We show that adding robustness to the existing threshold RSA schemes reduces to solving the problem of how to verify an RSA signature without a public verification exponent. Our technical contribution focuses on solving this problem. Once a solution to this problem exists it can be applied to any existing threshold RSA signature scheme in order to achieve a robust threshold safe prime RSA signature scheme.

Our solutions to the above problem are based on some interesting extensions that we devised for the information checking protocol of T. Rabin and Ben-Or, and the undeniable signature work initiated by Chaum and van Antwerpen. These extensions have some attractive properties, and hence are of independent interest.

[GJKR96a]  Rosario Gennaro, Stanislaw Jarecki, Hugo Krawczyk, and Tal Rabin. "Robust Threshold DSS Signature "; Appeared in EUROCRYPT'96.

(a postscript of a journal version available)

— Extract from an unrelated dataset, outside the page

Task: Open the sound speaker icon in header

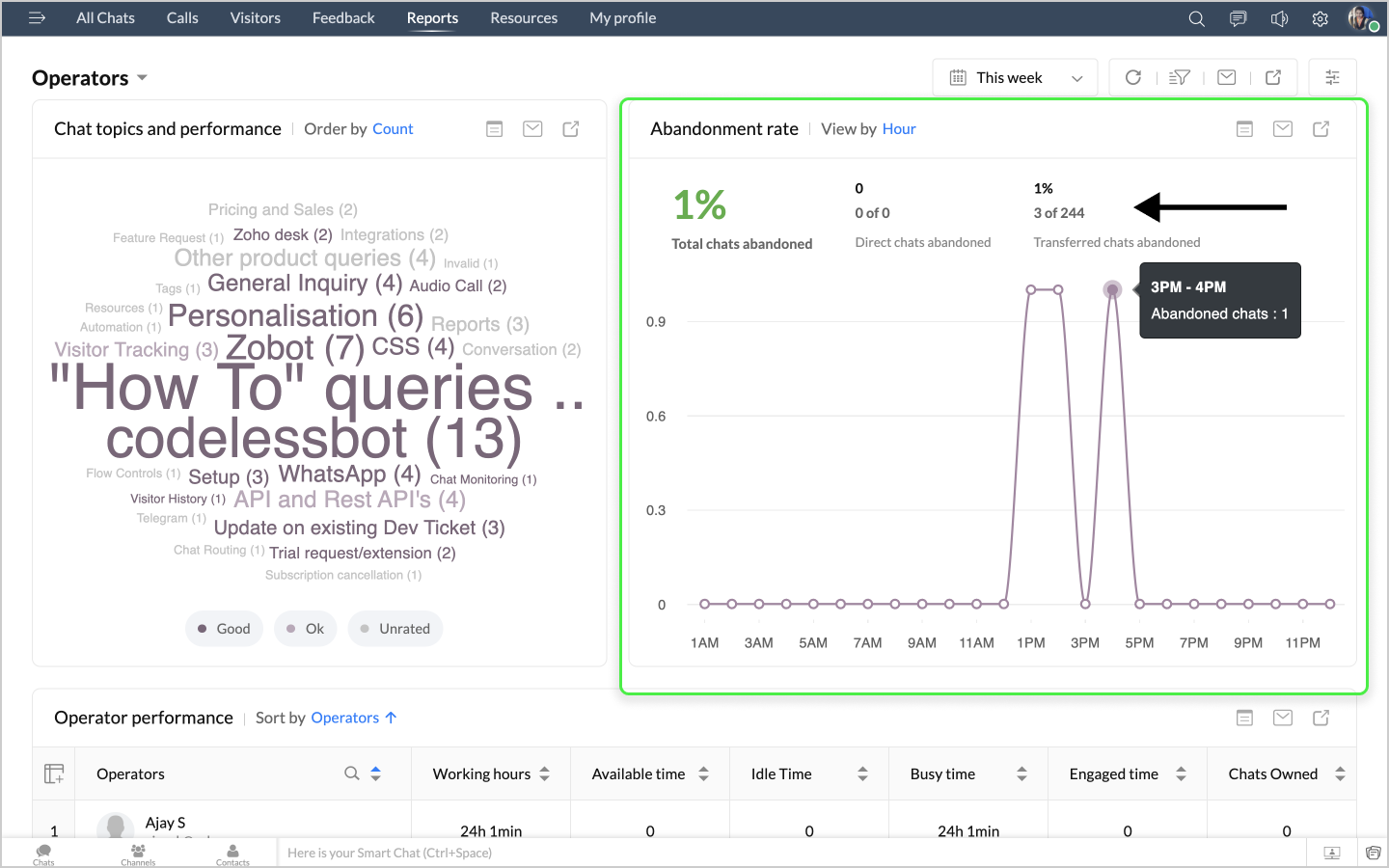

We present threshold DSS (Digital Signature Standard) signatures where the power to sign is shared by n players such that for a given parameter t, where t is less than n/2, any subset of 2t+1 signers can collaborate to produce a valid DSS signature on any given message, but no subset of t corrupted players can forge a signature (in particular, cannot learn the signature key). In addition, we present a robust threshold DSS scheme that can also tolerate n/3 players who refuse to participate in the signature protocol. We can also endure n/4 maliciously faulty players that generate incorrect partial signatures at the time of signature computation. This results in a highly secure and resilient DSS signature system applicable to the protection of the secret signature key, the prevention of forgery, and increased system availability.

Assuming that secret communication between the players is available, we prove the security of our protocols solely based on the hardness of forging a regular DSS signature.

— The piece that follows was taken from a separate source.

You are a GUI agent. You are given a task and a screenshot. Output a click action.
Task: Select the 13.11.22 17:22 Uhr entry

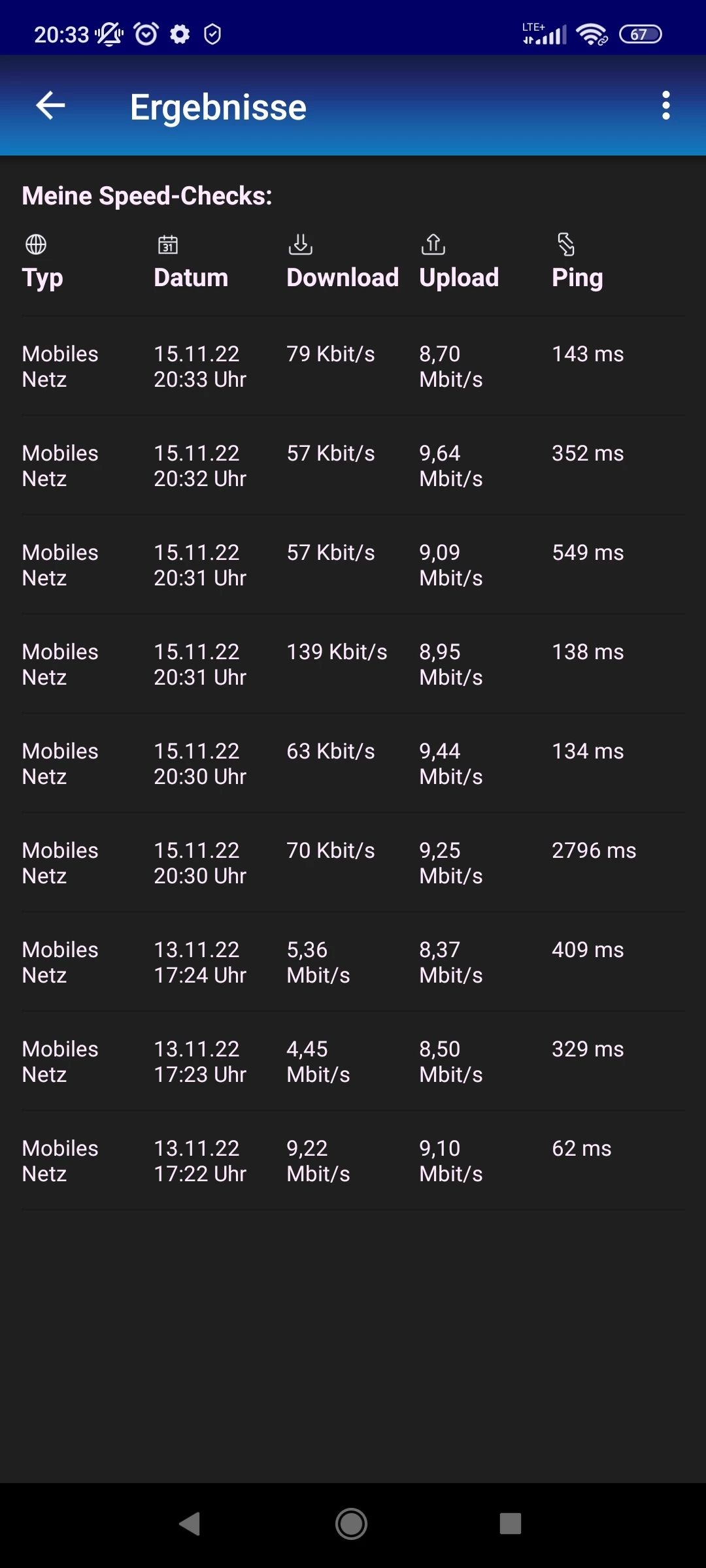pyautogui.click(x=353, y=1161)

[HJKY95]  Amir Herzberg, Stanislaw Jarecki, Hugo Krawczyk, and Moti Yung. "Proactive Secret Sharing, or How to Cope with Perpetual Leakage"; Appeared in CRYPTO'95.

(an extended postscript version available)

Secret sharing schemes protect secrets by distributing them over different locations (share holders). In particular, in k out of n threshold schemes, security is assured if throughout the entire life-time of the secret the adversary is restricted to compromise less than k of the n locations. For long-lived and sensitive secrets this protection may be insufficient.

We propose an efficient proactive secret sharing scheme, where shares are periodically renewed ( without changing the secret) in such a way that information gained by the adversary in one time period is useless for attacking the secret after the shares are renewed. Hence, the adversary willing to learn the secret needs to break to all k locations during the same time period (e.g., one day, a week, etc.). Furthermore, in order to guarantee the availability and integrity of the secret, we provide mechanisms to detect maliciously (or accidentally) corrupted shares, as well as mechanisms to secretly recover the correct shares when modification is detected.